**Exercise requirements**
The answer must repeat every record exactly, with no pictures in it.

[Collection entries]
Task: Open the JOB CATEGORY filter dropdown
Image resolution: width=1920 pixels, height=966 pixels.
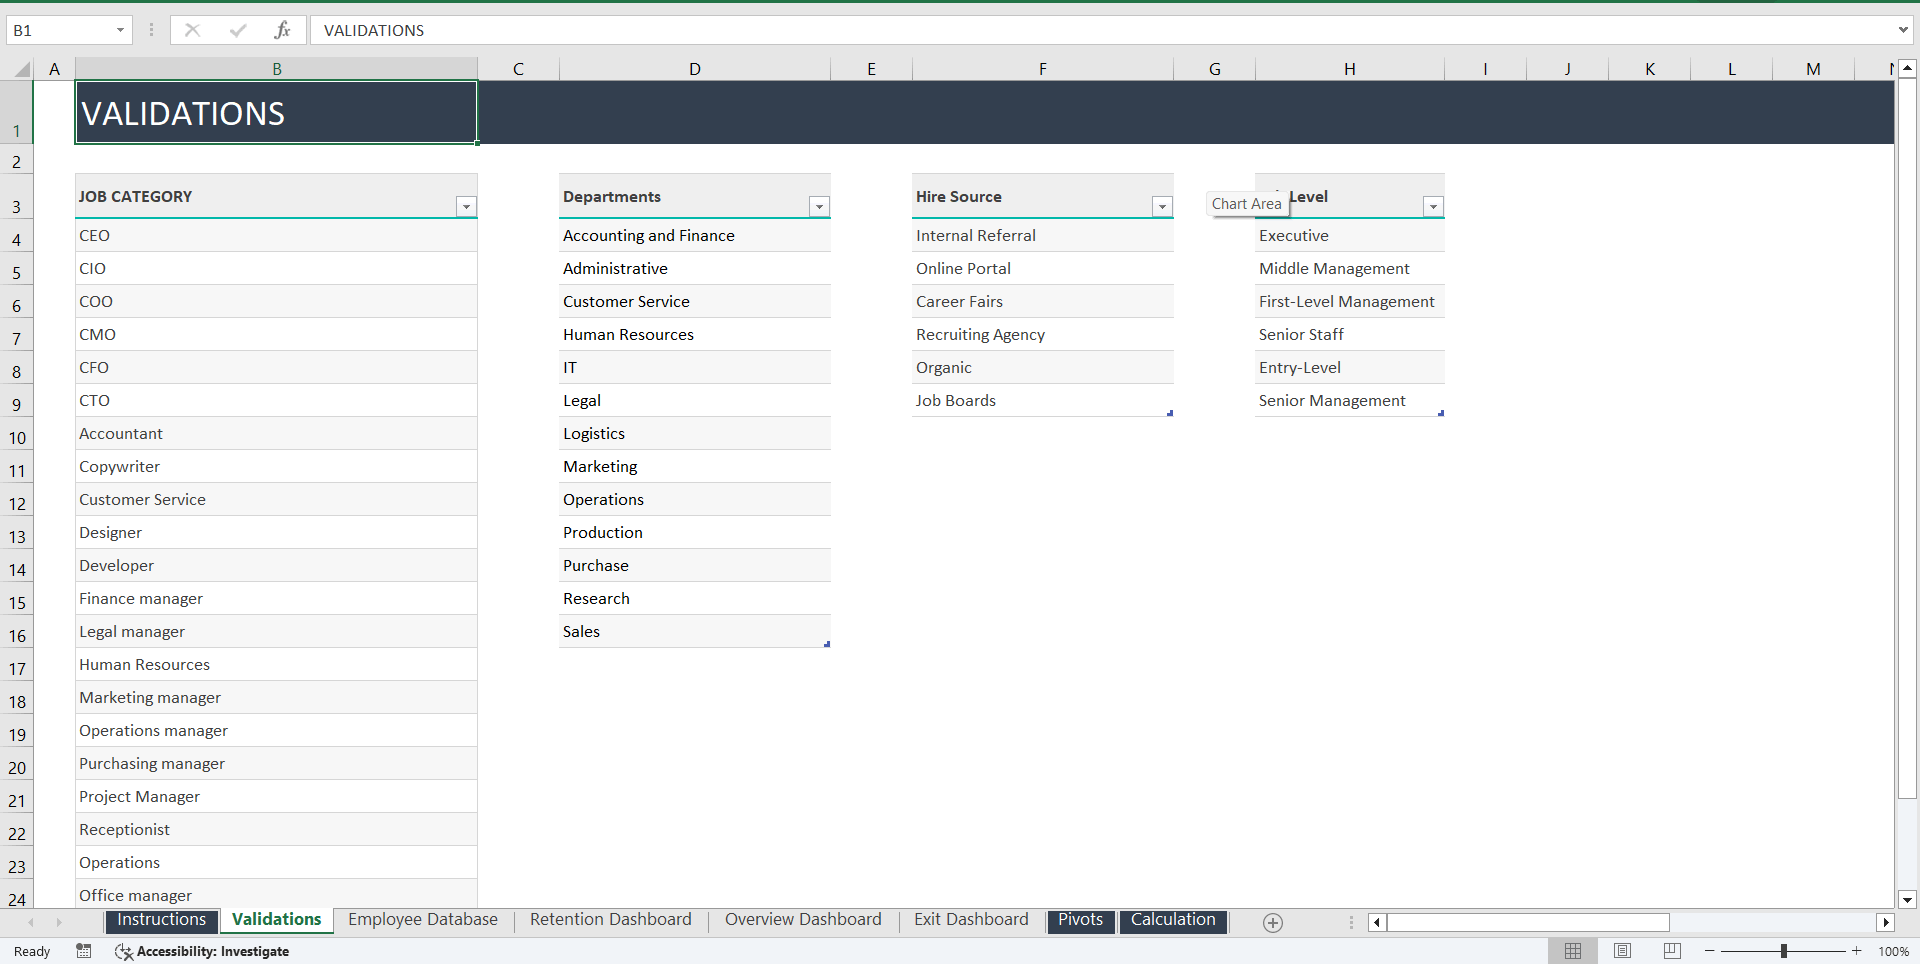Action: [x=466, y=207]
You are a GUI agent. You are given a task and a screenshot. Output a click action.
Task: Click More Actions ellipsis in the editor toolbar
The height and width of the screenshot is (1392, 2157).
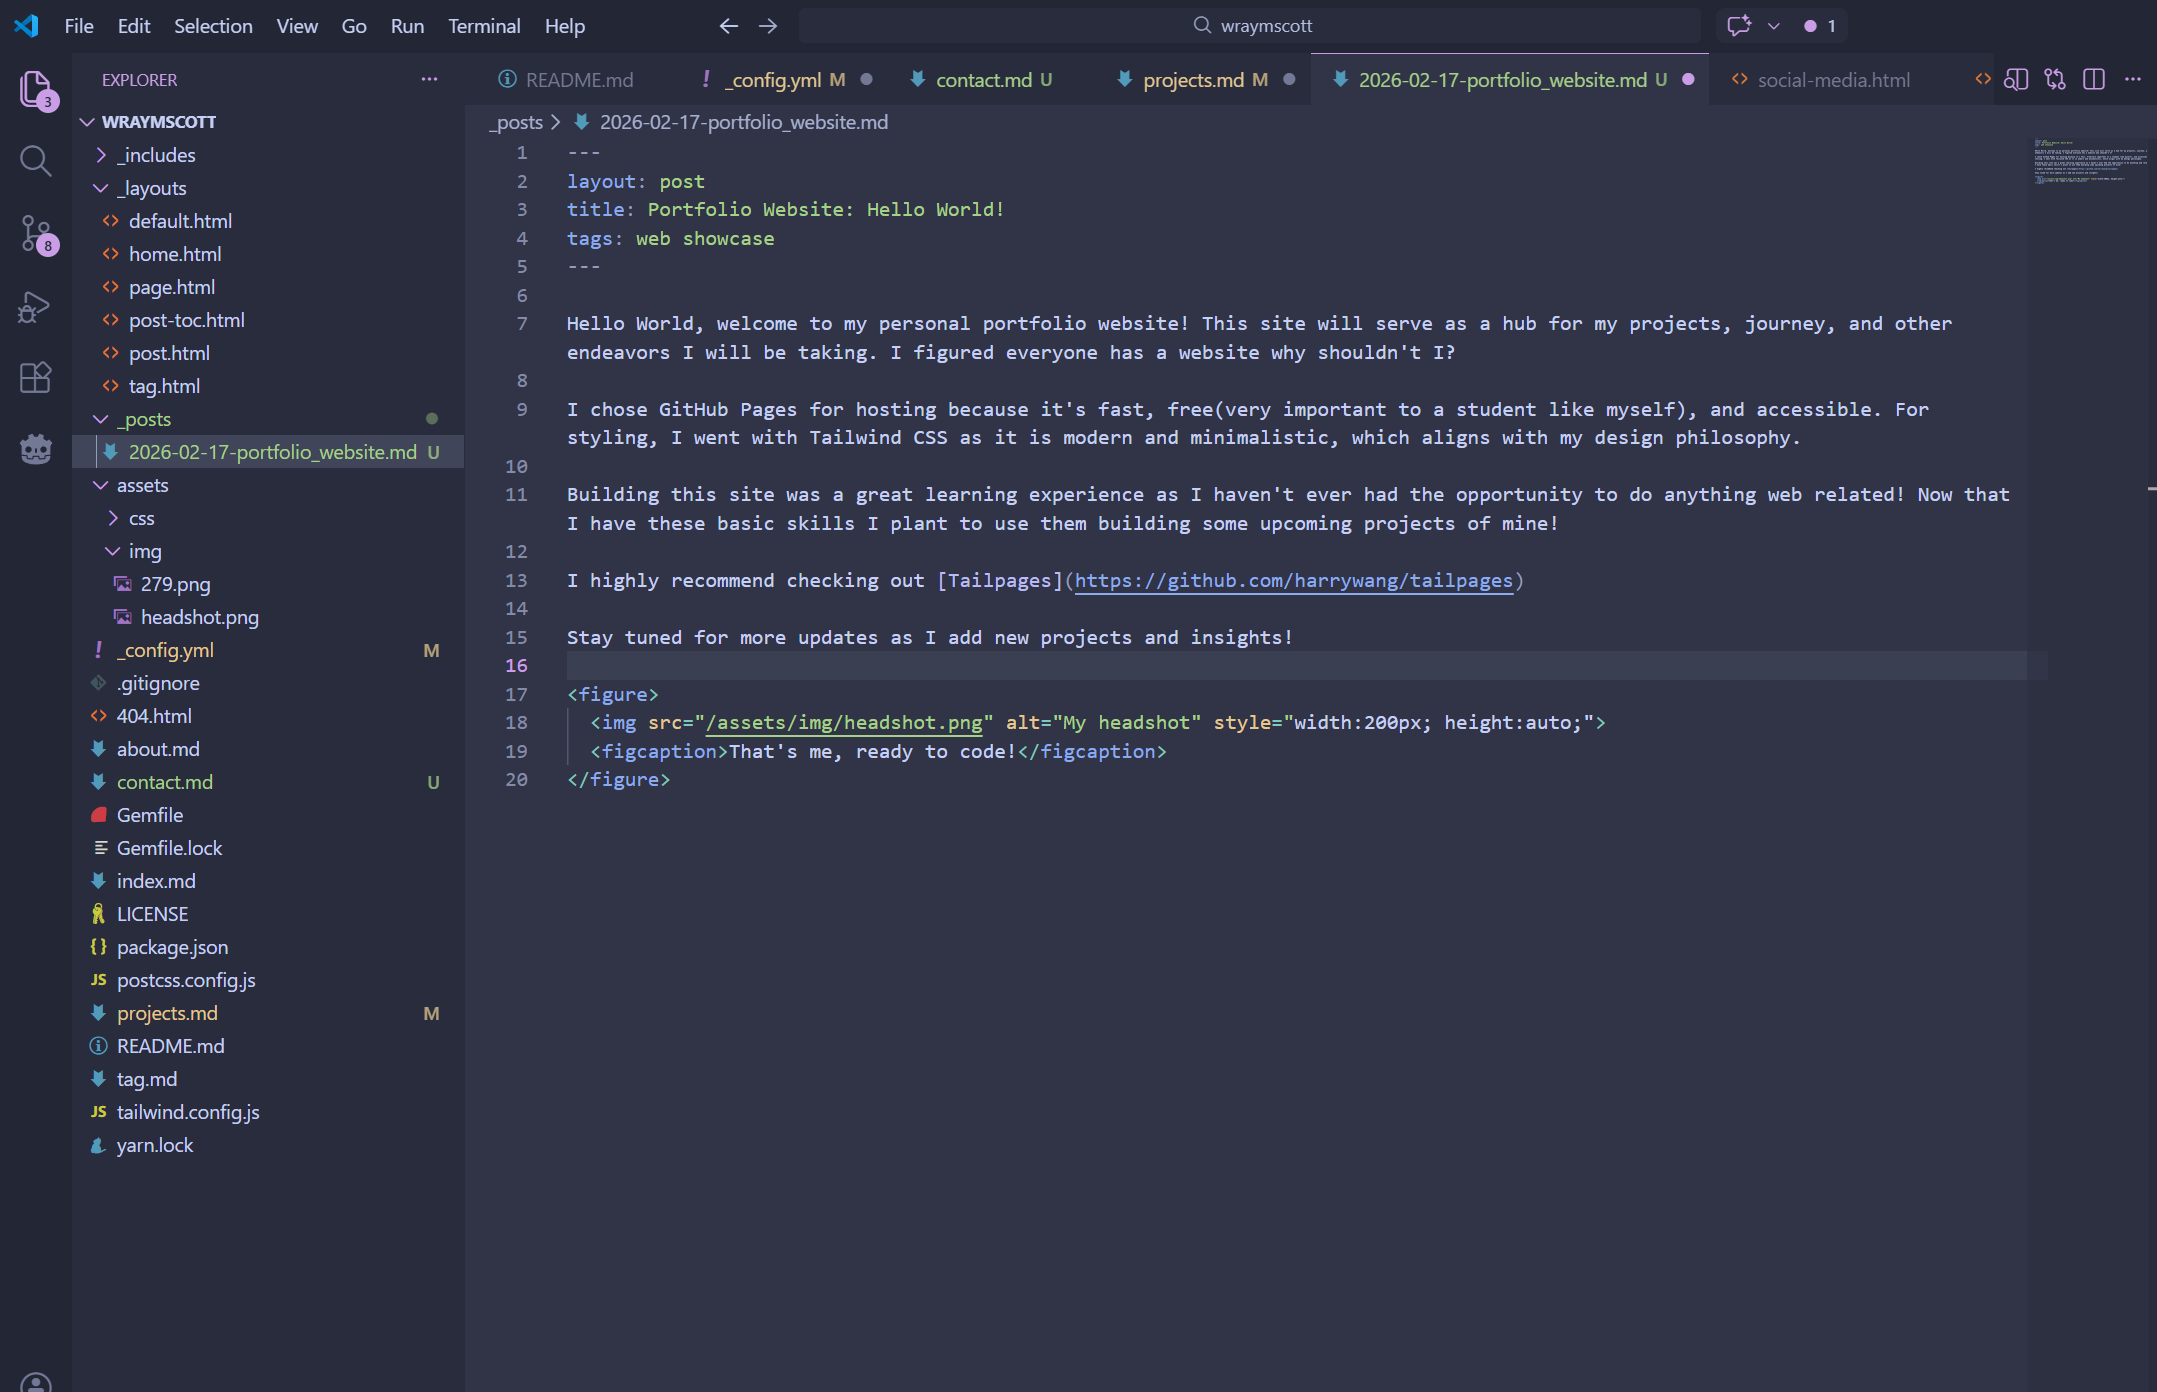[x=2134, y=79]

**Answer area**
Task: Open the JOB CATEGORY filter dropdown
Image resolution: width=1920 pixels, height=966 pixels.
Action: [x=466, y=207]
You are a GUI agent. You are given a task and a screenshot. Output a click action.
Task: Click More Actions ellipsis in the editor toolbar
The height and width of the screenshot is (1392, 2157).
[x=2134, y=79]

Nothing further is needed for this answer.